*WRITTEN EXERCISE 1:*
In the forum thread about happy things, where was the poster stranded during the typhoon?

======== TEXT EXTRACT

Posted: Sat Sep 01, 2018 8:01 pm
by Tropylium
Found some very nice blue leather shoes today (no, not suede, it's some proprietary method for indigo-dying regular leather).
Re: Happy things thread!
Posted: Tue Sep 04, 2018 8:16 am
by Risla
So I got stranded in Kobe at a friend's place all day due to the massive-ass typhoon rolling directly through. I had two doctor's appointments in the morning, and one of them ran late and the trains home shut down. But I just had two incredible strokes of luck:
1. The first train line to come back up in the region was my own, and only between the two stations I really needed to go to. I usually transfer to another train, but it wasn't running yet and I decided to walk home—it's only 45 minutes, anyway, and it's a walk I've done dozens of times.
2. After I got away from the station, I spent 45 minutes walking through a dark city in which the power was completely out. I was CERTAIN my power would be out, but as I rounded the final corner towards my apartment…I saw lights. Only my block has power. I have power. Holy shit, guys. I'm still dumbfounded about this. I can't actually believe I have power.
Anyone need any extra luck? I think I have too much…
Re: Happy things thread!

================

*WRITTEN EXERCISE 2:*
Pull out each line of the entries that has the word "what" in it.

======== INPUT ROWS

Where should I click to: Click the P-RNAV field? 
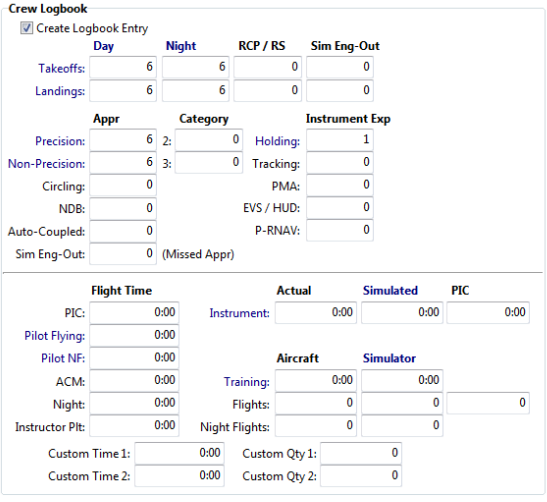click(340, 231)
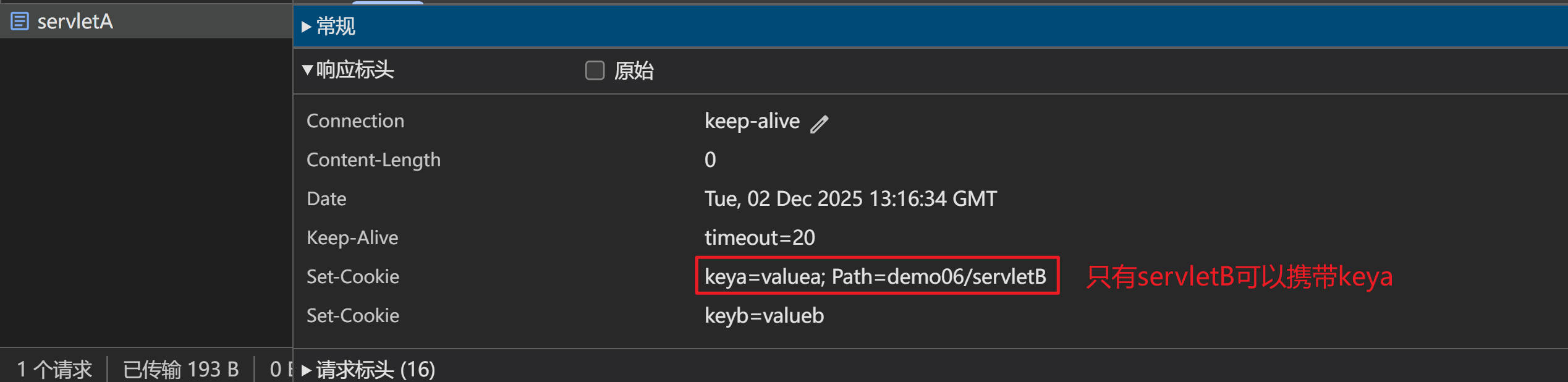The height and width of the screenshot is (382, 1568).
Task: Click the 常规 section header label
Action: tap(336, 27)
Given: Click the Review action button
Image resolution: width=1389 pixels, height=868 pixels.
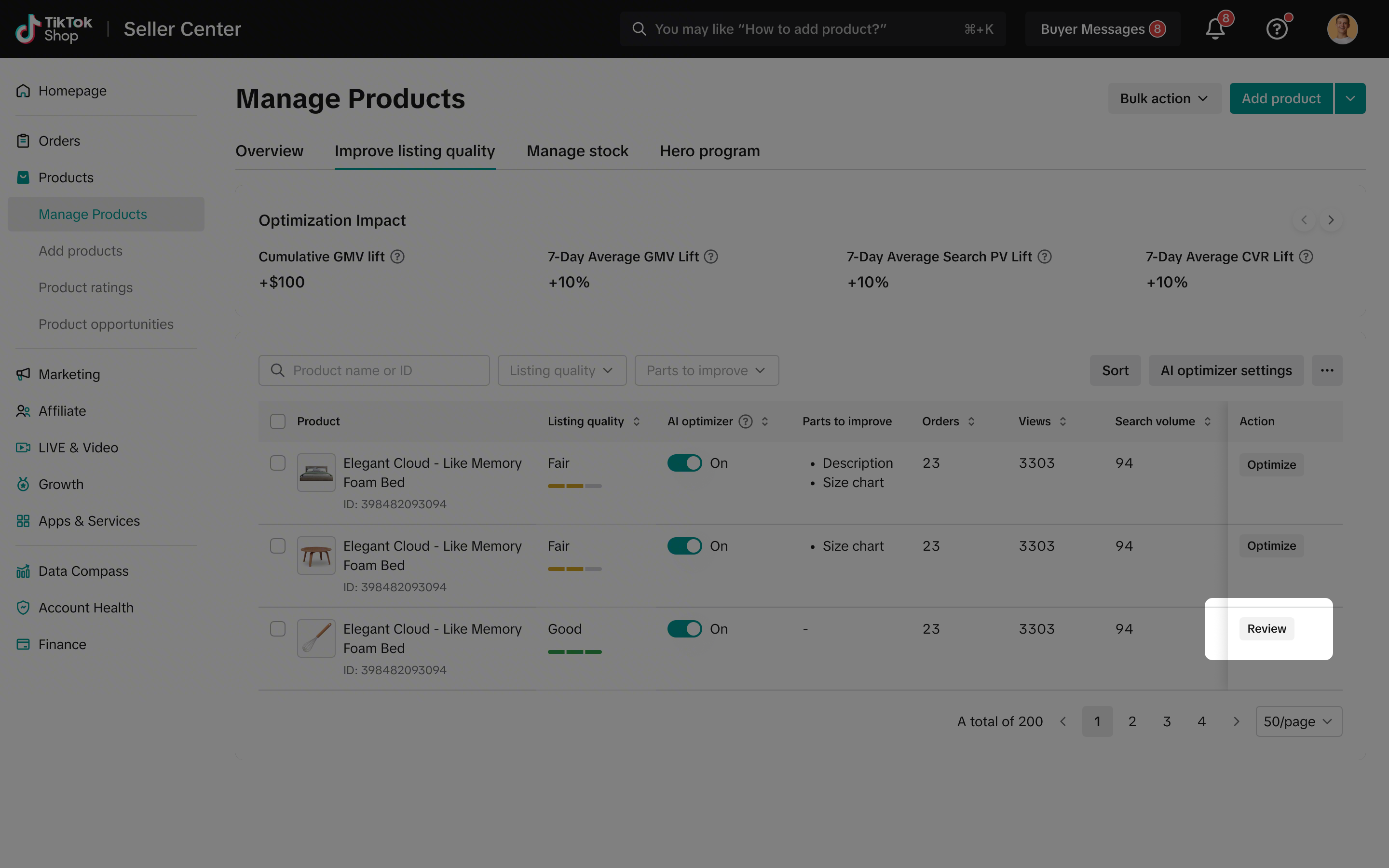Looking at the screenshot, I should [x=1266, y=629].
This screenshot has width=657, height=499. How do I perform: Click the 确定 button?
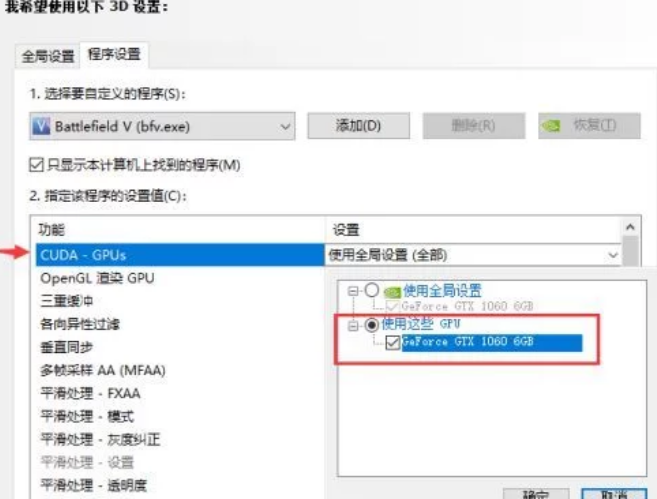pyautogui.click(x=536, y=494)
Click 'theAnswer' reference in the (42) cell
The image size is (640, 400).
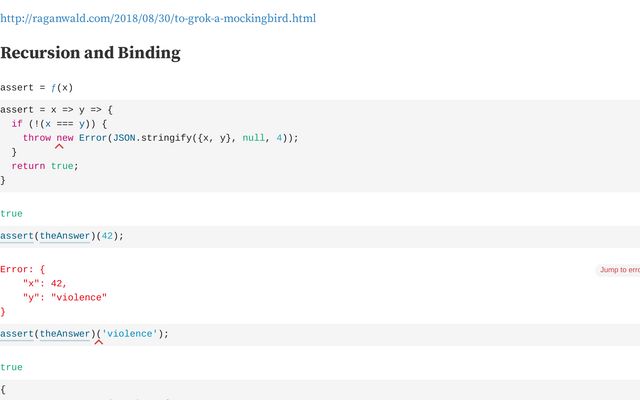(63, 236)

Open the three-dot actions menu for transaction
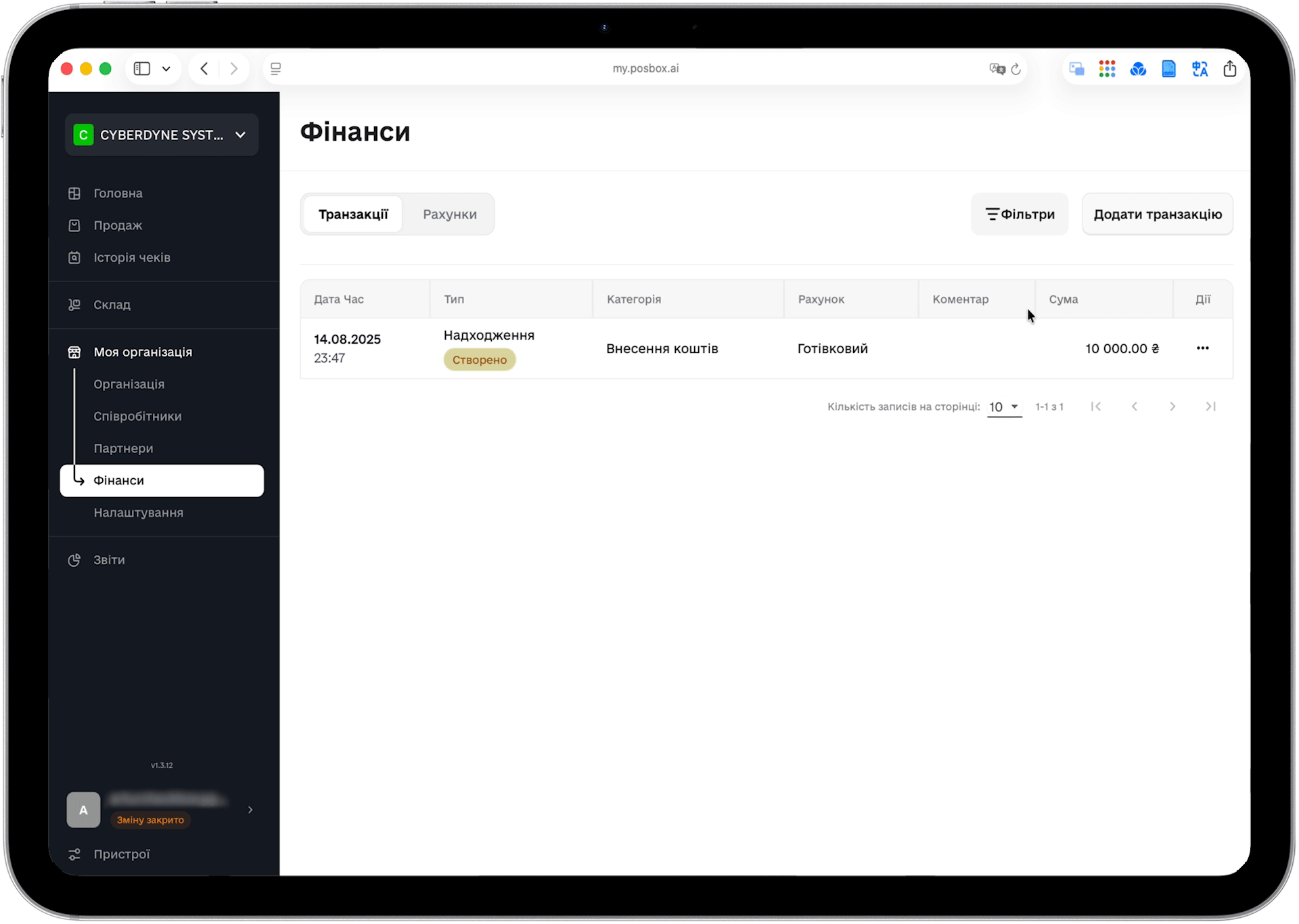point(1202,348)
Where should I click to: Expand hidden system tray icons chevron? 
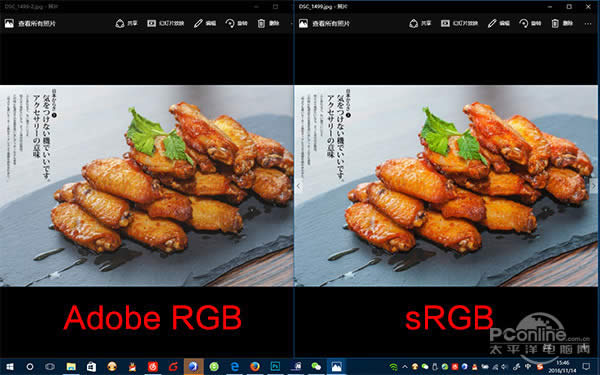[x=404, y=367]
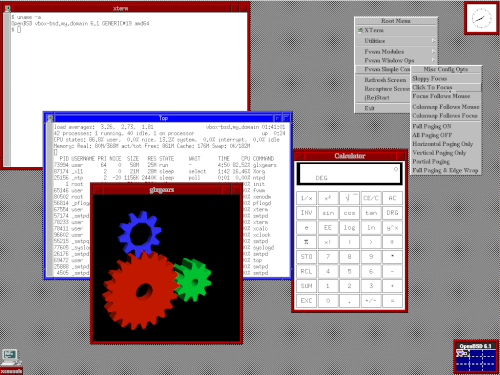The image size is (500, 375).
Task: Expand the Fvwm Modules submenu
Action: pos(396,52)
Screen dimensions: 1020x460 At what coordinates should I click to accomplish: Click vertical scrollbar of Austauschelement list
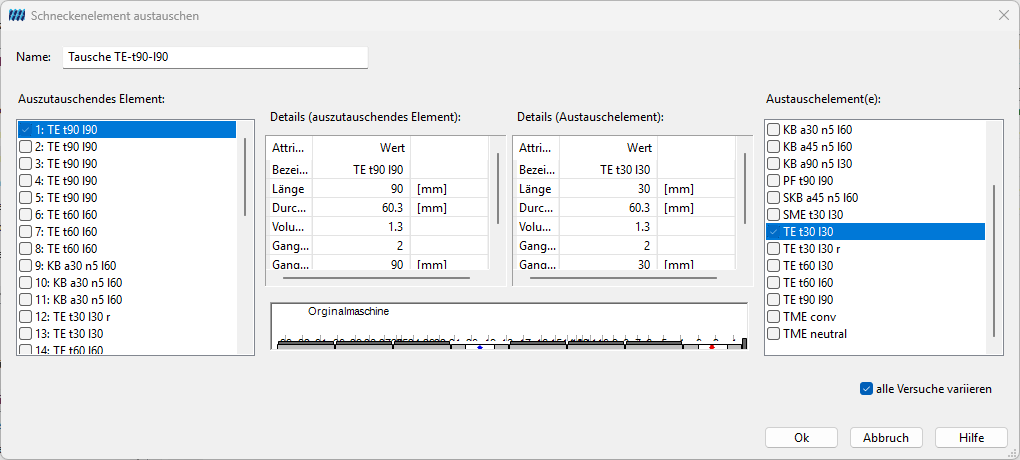point(993,261)
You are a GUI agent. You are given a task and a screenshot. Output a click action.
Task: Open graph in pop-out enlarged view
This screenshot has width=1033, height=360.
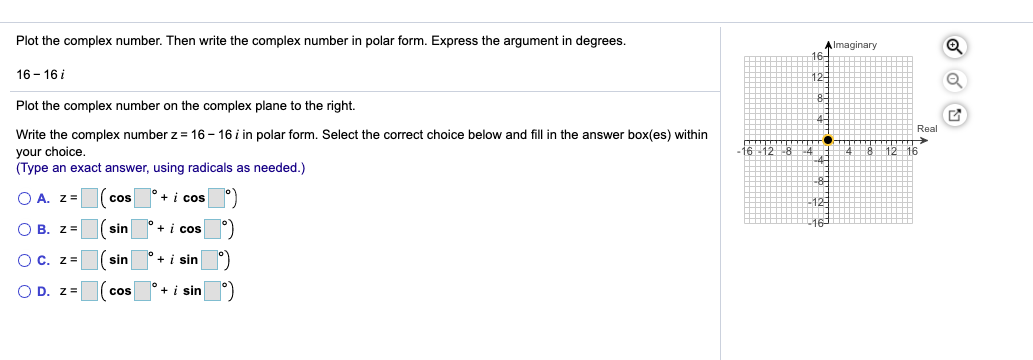pyautogui.click(x=953, y=116)
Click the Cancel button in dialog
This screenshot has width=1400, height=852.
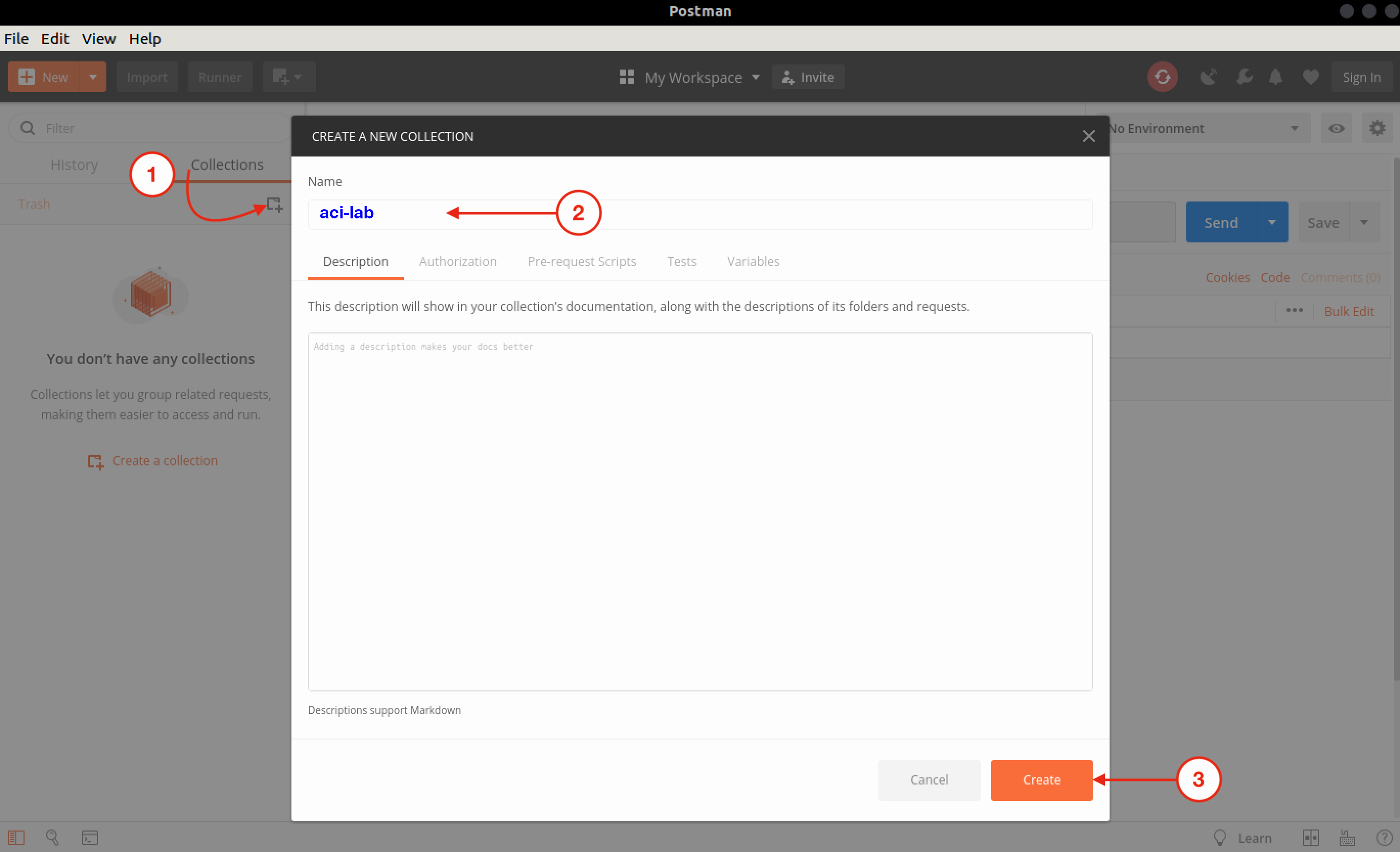[x=929, y=780]
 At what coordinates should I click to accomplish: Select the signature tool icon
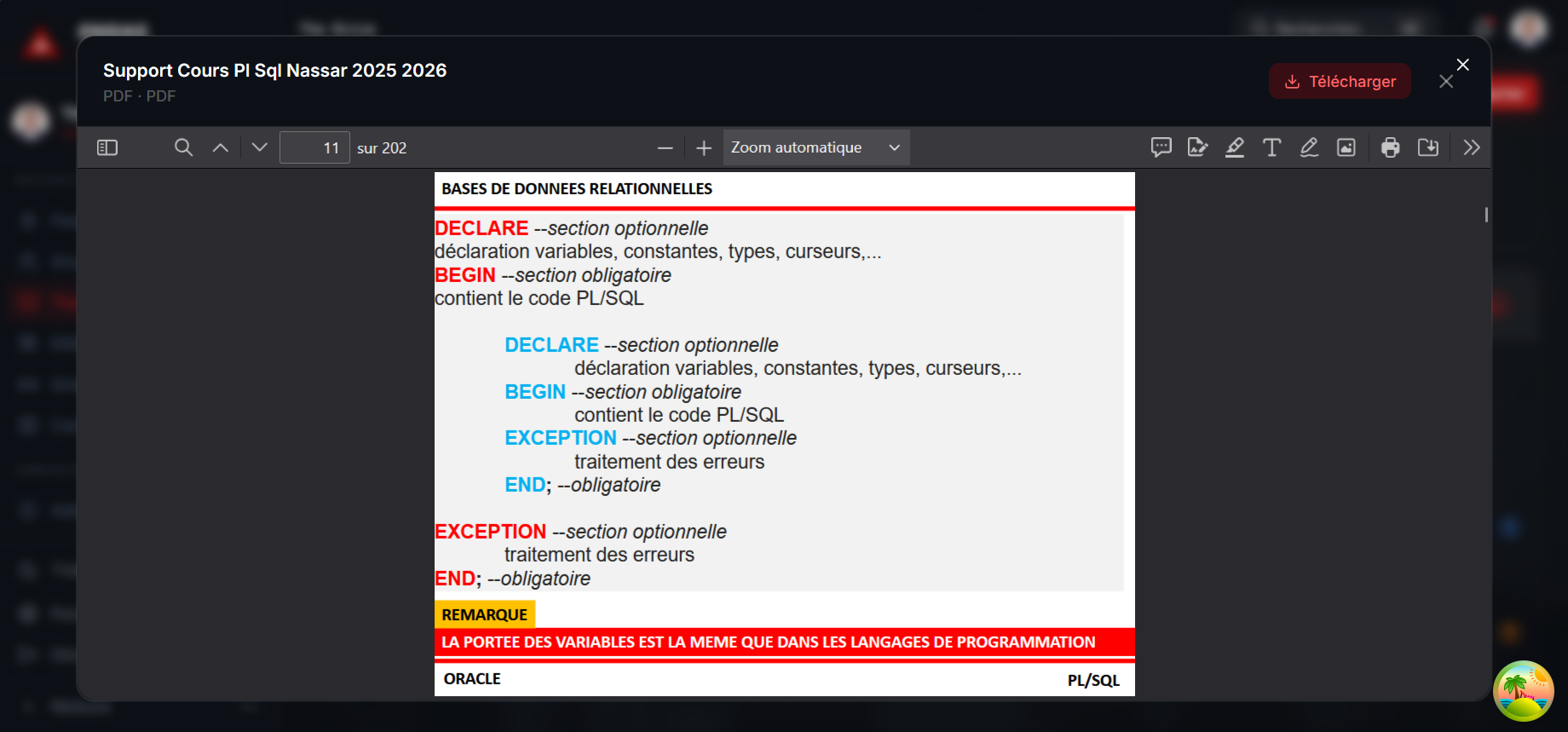click(1198, 147)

================

*EXPECTED OUTPUT 1:*
In Kobe, at a friend's place.

*EXPECTED OUTPUT 2:*
Screen dimensions: 1020x460 At what coordinates should I click to accomplish: Click vertical scrollbar of Austauschelement list
 At what coordinates should I click to accomplish: Select the signature tool icon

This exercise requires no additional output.